::: Data to use :::

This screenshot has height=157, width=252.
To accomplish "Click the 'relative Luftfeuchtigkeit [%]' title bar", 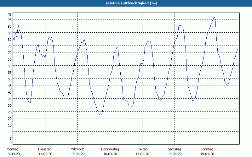I will click(x=126, y=3).
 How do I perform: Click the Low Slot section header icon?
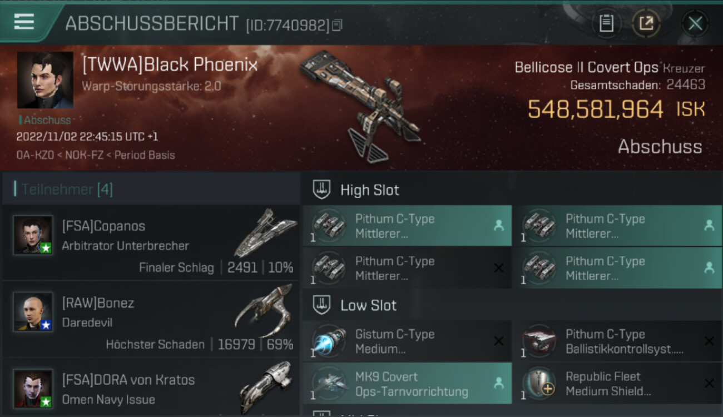[x=321, y=305]
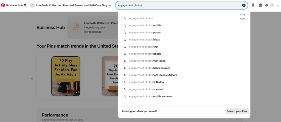
Task: Click the search box containing 'engagement photos'
Action: coord(179,5)
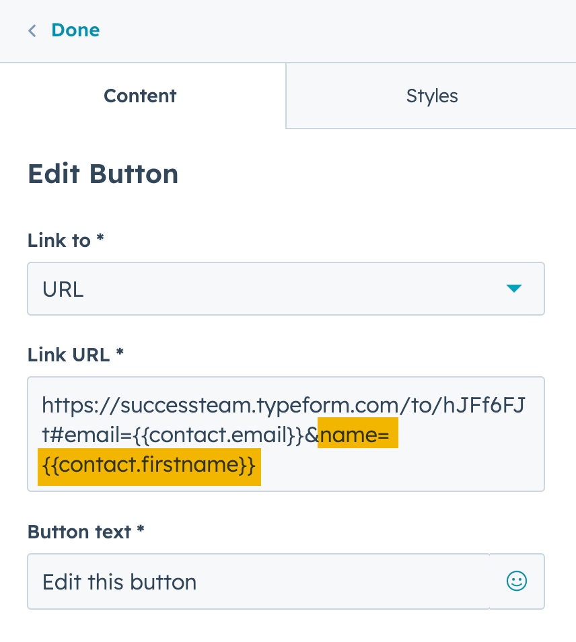The image size is (576, 642).
Task: Switch to the Styles tab
Action: [x=431, y=96]
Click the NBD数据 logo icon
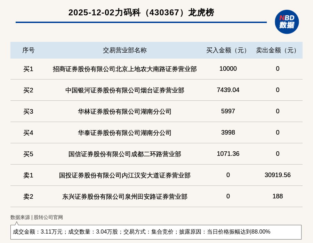 click(x=287, y=22)
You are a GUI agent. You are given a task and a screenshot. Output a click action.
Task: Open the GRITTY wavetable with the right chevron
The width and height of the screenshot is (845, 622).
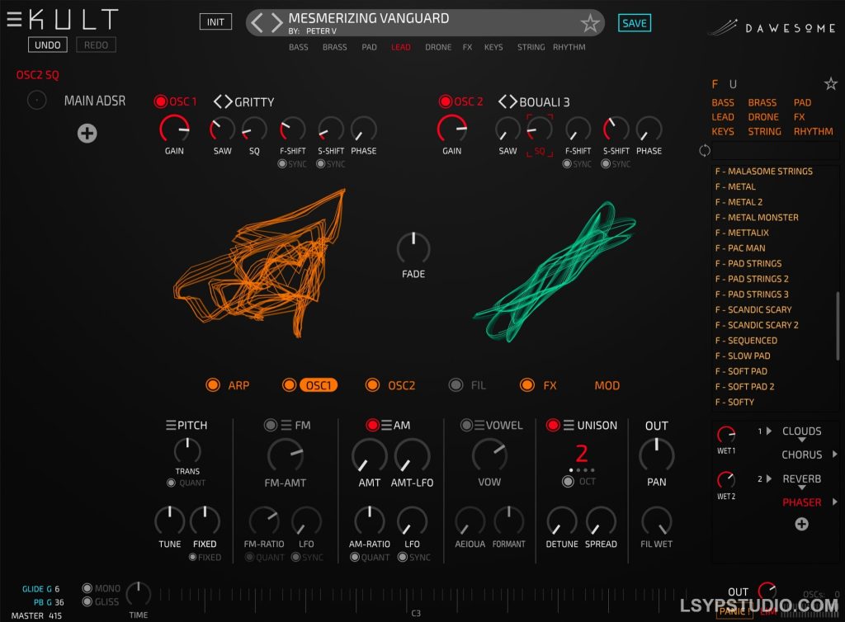229,101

:::

▶ _Task prompt_
Extract precisely the lines beginning at the line containing "How do I perform: Click" and ending at the last line of the entries above, exactly as written and with no pictures.

▶ _Written answer_
 How do I perform: Click the Low Slot section header icon?
[x=321, y=305]
Task: Click the search box containing 'engagement photos'
Action: coord(179,5)
The image size is (576, 642).
Task: Switch to the Styles tab
Action: [x=431, y=96]
Click the NBD数据 logo icon
 click(x=287, y=22)
You are a GUI agent. You are given a task and a screenshot. Output a click action.
Task: Open the GRITTY wavetable with the right chevron
The width and height of the screenshot is (845, 622).
229,101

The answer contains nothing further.